Juris Doctor and Environmental Pollution Control
The Penn State Dickinson School of Law (DSL) of The Pennsylvania State University and the Penn State Harrisburg School of Science, Engineering, and Technology offer a joint program leading to the degrees of Juris Doctor, to be granted by Dickinson School of Law, and Master of Environmental Pollution Control or Master of Science in Environmental Pollution Control, to be granted by Penn State Harrisburg.
The Joint Degree Program
In this day and age of environmental concern and regulation, many lawyers seek and pursue graduate study in environmental pollution control. Similarly, many scientists and engineers who are employed by or are consultants to industries seek and pursue law degrees. This program allows persons from both areas to pursue jointly these graduate programs of vital interest to them. The benefits of interdisciplinary and joint study include a savings in time and the enhancement of understanding that a student realizes when enrolled in both programs.

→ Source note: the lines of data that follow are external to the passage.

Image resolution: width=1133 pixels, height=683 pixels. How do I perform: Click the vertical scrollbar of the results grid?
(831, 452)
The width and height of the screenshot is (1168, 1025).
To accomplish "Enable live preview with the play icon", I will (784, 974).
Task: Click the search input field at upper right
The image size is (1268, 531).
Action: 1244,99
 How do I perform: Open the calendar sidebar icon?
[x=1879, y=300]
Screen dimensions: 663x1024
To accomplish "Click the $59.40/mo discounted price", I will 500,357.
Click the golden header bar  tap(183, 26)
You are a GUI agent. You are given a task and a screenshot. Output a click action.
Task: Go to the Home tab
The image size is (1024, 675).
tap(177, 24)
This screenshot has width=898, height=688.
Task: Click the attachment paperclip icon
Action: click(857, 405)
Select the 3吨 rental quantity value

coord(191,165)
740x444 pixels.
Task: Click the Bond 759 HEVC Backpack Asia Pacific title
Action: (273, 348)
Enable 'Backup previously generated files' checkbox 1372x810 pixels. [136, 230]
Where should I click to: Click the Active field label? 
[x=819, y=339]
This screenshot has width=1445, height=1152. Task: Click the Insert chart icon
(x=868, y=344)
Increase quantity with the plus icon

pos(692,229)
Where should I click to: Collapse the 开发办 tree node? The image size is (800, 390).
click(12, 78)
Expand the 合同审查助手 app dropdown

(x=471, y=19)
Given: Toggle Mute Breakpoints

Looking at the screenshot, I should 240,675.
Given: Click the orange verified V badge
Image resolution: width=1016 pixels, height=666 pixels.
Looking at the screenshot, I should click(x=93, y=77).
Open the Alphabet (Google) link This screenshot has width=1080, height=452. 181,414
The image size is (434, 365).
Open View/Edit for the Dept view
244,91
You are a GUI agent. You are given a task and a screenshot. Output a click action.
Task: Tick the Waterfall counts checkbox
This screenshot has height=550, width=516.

The student enrolled in this program may transfer up to 12 hours of credit from the EPC program to be used toward the graduation requirements for the JD degree. Similarly, that student may transfer from 8 to 12 hours of credit from the law program to be used toward the master’s degree. All credits for transfer must be earned after the student has been admitted to both degree programs.
The EPC Program
The Environmental Pollution Control program is interdisciplinary, dealing with all aspects of controlling air, water, and solid waste pollution and disposal.
Two degrees are offered in the EPC program. The Master of Environmental Pollution Control degree (M.E.P.C.) is for those with science or non-technical backgrounds. The Master of Science in Environmental Pollution Control (M.S.E.P.C.) requires a thesis and thus is geared to those students with a strong science or engineering background who wish to obtain a more research-oriented education.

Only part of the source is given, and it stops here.